I gaped. "Is that a trick question?" A question with a question.

"No." He was not amused. Needless to say, neither one of us were keen to continue the correspondence. I felt strange, it was as though I just had had a cyberchat one night stand without even meeting my partner.

Round Two:
One day the telephone rang, while I sat chewing on my hair absent-mindedly at the breakfast table. After a night of hard partying with my girlfriends, picking up the long distance call was probably one of the lesser sensible decisions I have made.

"HALLO!" boomed a man's voice at the other end." I jumped two feet in the air.

"HALL-LO?" I sputtered, albeit equally loudly. The average Indian is affected with the long-distance loud-voice syndrome. Most common symptom is the loss of decible control.

"I am Mr. J calling from India. I saw your daughter's profile in the magazine and I like it very much. I would like for our children to meet. Are you willing?" Still loudly.

"You are speaking to the daughter," wryly. My voice had resumed normalcy.

"Oh. Oh." He was not expecting me to pick up the phone.

"Okay, let me tell you about my son. He has a bachelor degree in engineering from XXX university, and he has done his MTech from YYY university. He is now working as the Assistant Vice President at ZZZ Bank, which is one of the top banks in the world..." his voice trailed off.

Both of us were equally stunned. I finally broke the awkward silence. "Why don't I get my mother to call you?"

"Okay."

"Bye."

Needless to say, Mr. AVP at Bank ZZZ did not make the shortlist. Despite being blessed with allegedly decent brains, he seemed to exhibit typical stereotypes associated with the average male Indian export - inability to hold a conversation, pencil-thin moustache, a paunch from drinking too much, and stalker potential from the number of calls he made to us after 10pm.

Round 3:
The third one left a confirmation that all the good ones were taken and the leftovers were either completely gay or borderline cases. I was forced to meet with a potential's nucleus family at an uncomfortable dinner during my visit to India. I faced the party with an air of resentment, naturally, as the playing field was unfair. They had the pleasure of scrutinizing my every move, while I squirmed uncomfortably in my seat. I was attacked with ferocity and jest. "Do you talk a lot? X likes girls who talk. What do you do? How much money do you make? Do you enjoy cooking?" It was horrific.

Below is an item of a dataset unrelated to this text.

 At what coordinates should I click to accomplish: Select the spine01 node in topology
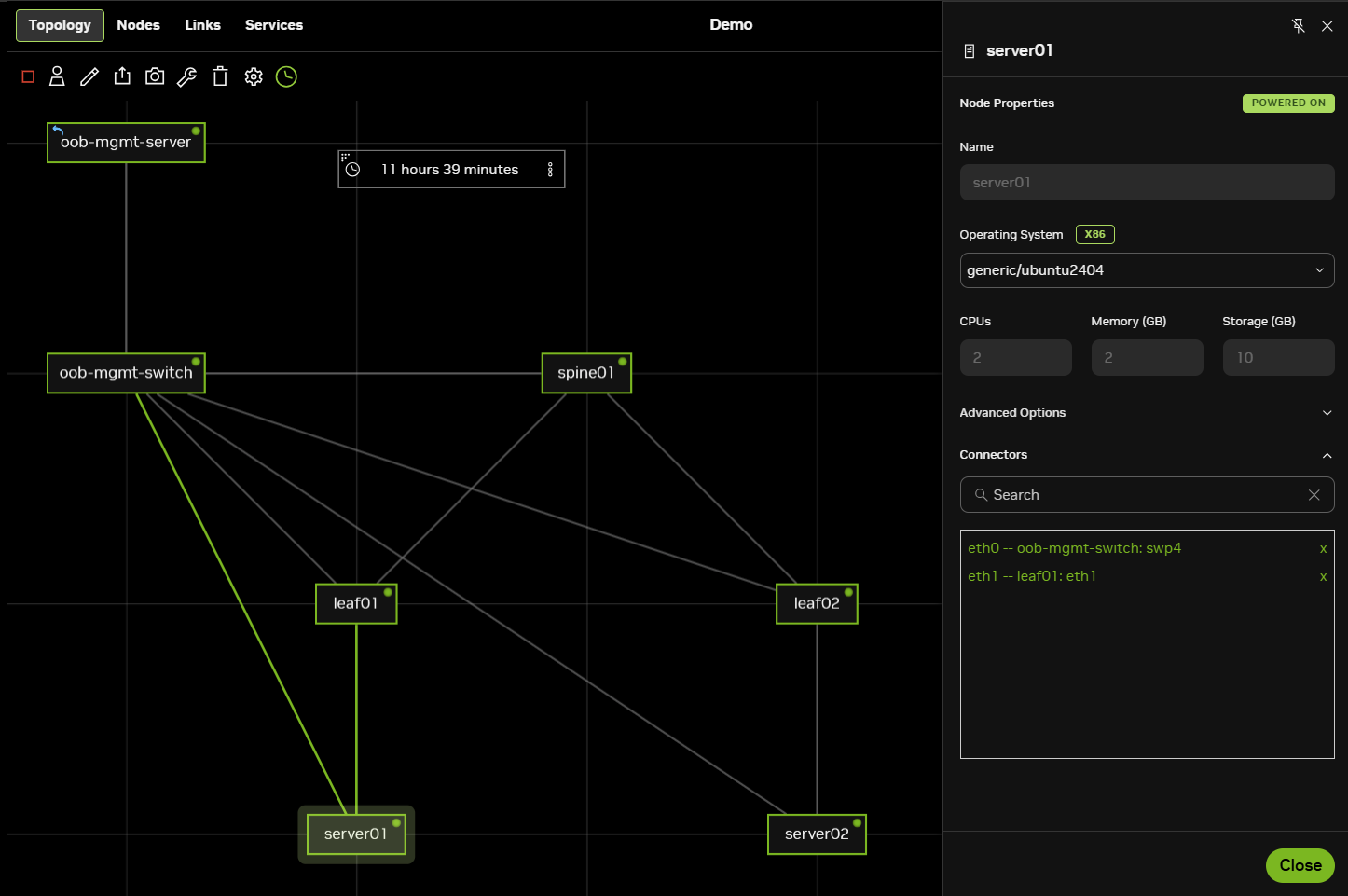(x=586, y=373)
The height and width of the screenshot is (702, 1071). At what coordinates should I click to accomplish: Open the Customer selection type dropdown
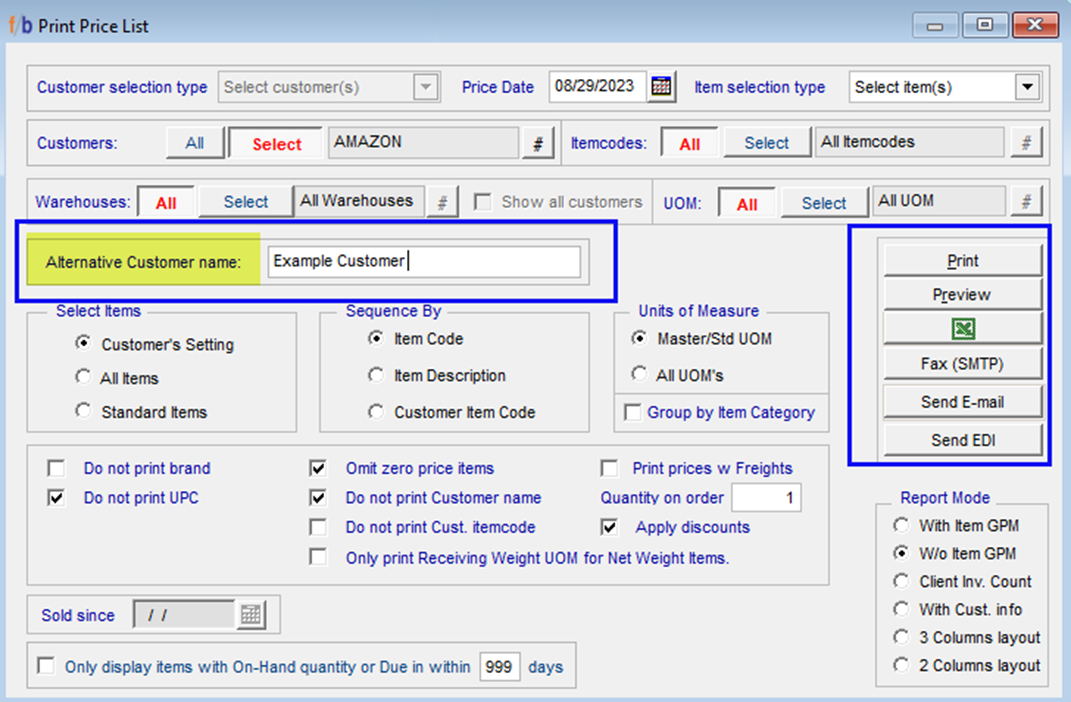427,87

On a slightly eerie note, the family seemed to exhibit seemingly bizarre characteristics. They had cutesy pet names for everyone, praised one other to the skies, and stories of the potential's mischief, which everyone seemed to find adorable yet only I seemed to find childish and irritating, were narrated to me with dramatic purpose. How X teased his mother by cooking meat in the house when she observed religious fast, or how he tortured his poor grandmother by pulling apart her up-do, or how he constantly contradicted his brother's statements - made him sound more as an abusive psychotic and less as an endearing tease. I held myself tightly and submitted to the torture until the end of the evening.

Much eye-rolling and back talk followed after every meeting. My parents, upset that I had curled up like an earthworm, were convinced that nobody would ever want to marry their daughter. My mother was devastated at my string of rejected suitors and wrung her hands at the ceiling (at some spiritual entity I assume), and prayed that word of my fuss should not get out, or the line of men waiting for my hand in marriage would disappear.

I did a quick overhaul of the situation. The whole experience feels as if I am starring on a Mad TV spoof of The Bachelorette. As my hopes head toward a steady decline, it would not hurt to have a few non-moron options. My parents have set out to integrate me respectably into Indian society - by singling out single boys to relieve me of my singleness. In the past, being single had its disadvantages, but the raw clarity of the circumstance cuts through me like poison racing through my bloodstream. I want to be anywhere but here.